For most of the year, 2001 and newer light duty vehicles can fuel up with E15. But from June 1 to Sept. 15, in most areas of the U.S., the EPA regulates the vapor pressure of gasoline sold at gas stations in an effort to reduce evaporative emissions from gas during the summer ozone season. E10 has a waiver which means it can be sold as a registered fuel in the summer months but EPA did not extend that to E15. “Ironically, E15 has a lower RVP than the fuel 95 percent of drivers are using, so EPA’s unwillingness to change a 25 year-old regulation effectively mandates higher evaporative emissions and higher prices during the busiest driving season of the year,” said Ron Lamberty, senior vice president of the American Coalition for Ethanol, adding that drivers are forced to purchase lower octane fuel for 5 to 40 cents more than E15.
In fact, the RVP regulation limits E15 availability all year long, Lamberty said. “Even though the number of cars built and warrantied to run on E15 is increasing by 15 million a year, and with E15 having been tested and approved by EPA for cars 2001 and newer, stations are balking at offering E15 because they have to meet requirements and obey rules that they don’t have to deal with when selling other fuels that create more pollution. It’s tough enough to fight E15 bans that oil companies have put in place for branded stations, without also having to fight EPA effectively enforcing that ban for Big Oil.”
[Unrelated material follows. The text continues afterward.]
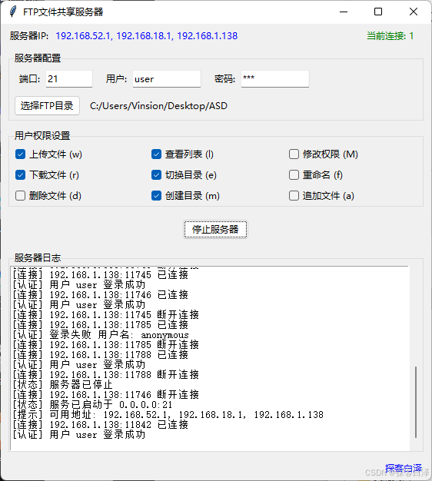Uncheck the 创建目录 (m) permission
The image size is (432, 481).
point(156,196)
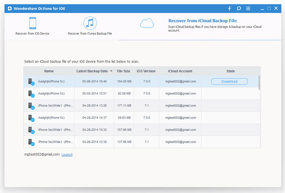Sort backups by Name column header

pos(49,71)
The Iowa Renewable Fuels Association announced that some Iowa retailers have been forced to temporarily stop offering E15. “Due to the stranglehold oil companies have on the U.S. fuel distribution system, many Iowa motorists are no longer able to benefit from locally-produced E15,”said IRFA Managing Director Lucy Norton. “If oil refiners chose to ship gasoline with the proper vapor pressure into our state, Iowa motorists could have expanded access to cleaner-burning, lower-cost E15 year-round, instead of it being temporarily restricted to only flex-fuel vehicles during the summer.” About a third of the gas sold in the U.S. is the correct blendstock for E15 during the summer but it is not available to retailers in Iowa, IRFA said.